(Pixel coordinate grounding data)
:::
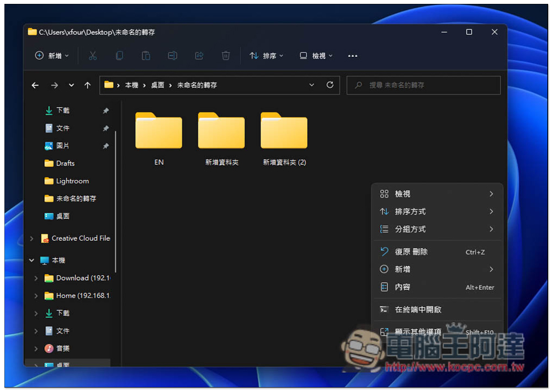
Task: Go up one level with up arrow
Action: (87, 86)
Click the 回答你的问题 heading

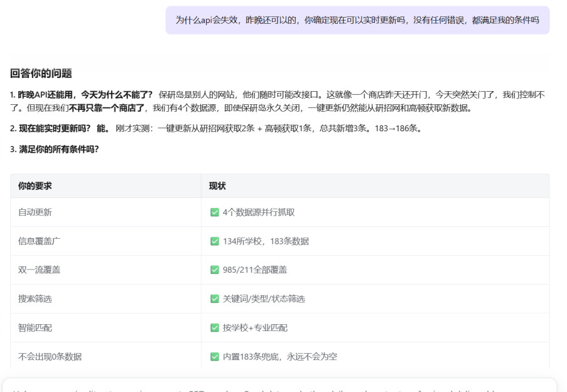[x=41, y=74]
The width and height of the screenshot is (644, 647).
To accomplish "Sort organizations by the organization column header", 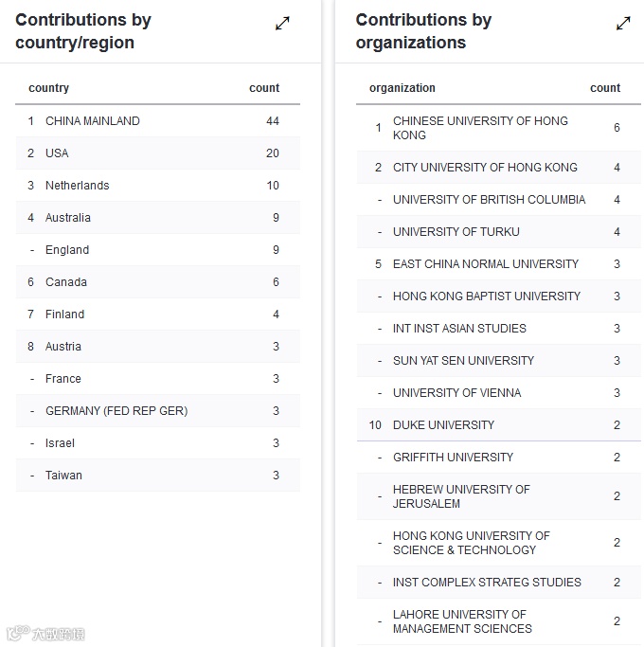I will pyautogui.click(x=403, y=88).
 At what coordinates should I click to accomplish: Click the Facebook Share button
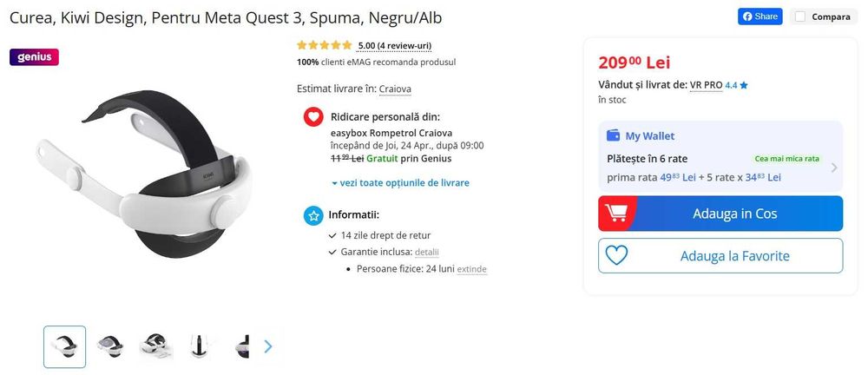tap(760, 16)

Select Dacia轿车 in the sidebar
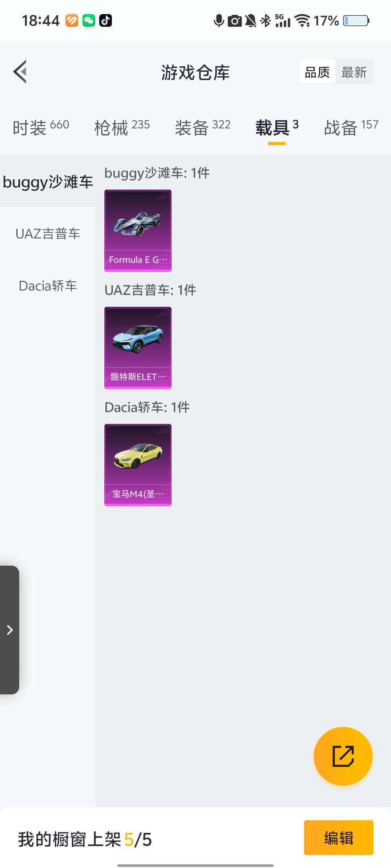coord(48,286)
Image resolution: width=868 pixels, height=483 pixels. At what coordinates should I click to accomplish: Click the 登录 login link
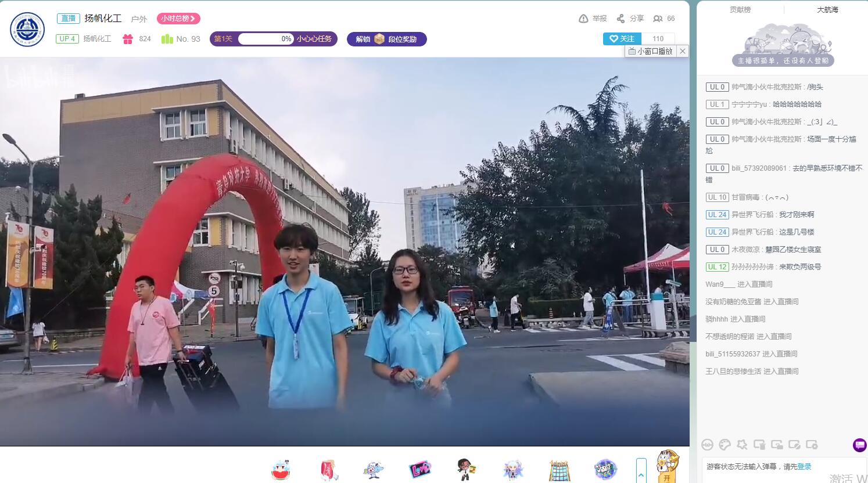point(804,467)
:::
■ **TASK ITEM**
Omit the pictures. Write out exactly the lines from the one containing "Facebook Share button" through the last line of the entries, both of them included.

■ **THE COMPLETED TASK**
 At what coordinates should I click to accomplish: Click the Facebook Share button
tap(760, 16)

Select Dacia轿车 in the sidebar
coord(48,286)
Image resolution: width=868 pixels, height=483 pixels. At what coordinates should I click to accomplish: Click the 登录 login link
point(804,467)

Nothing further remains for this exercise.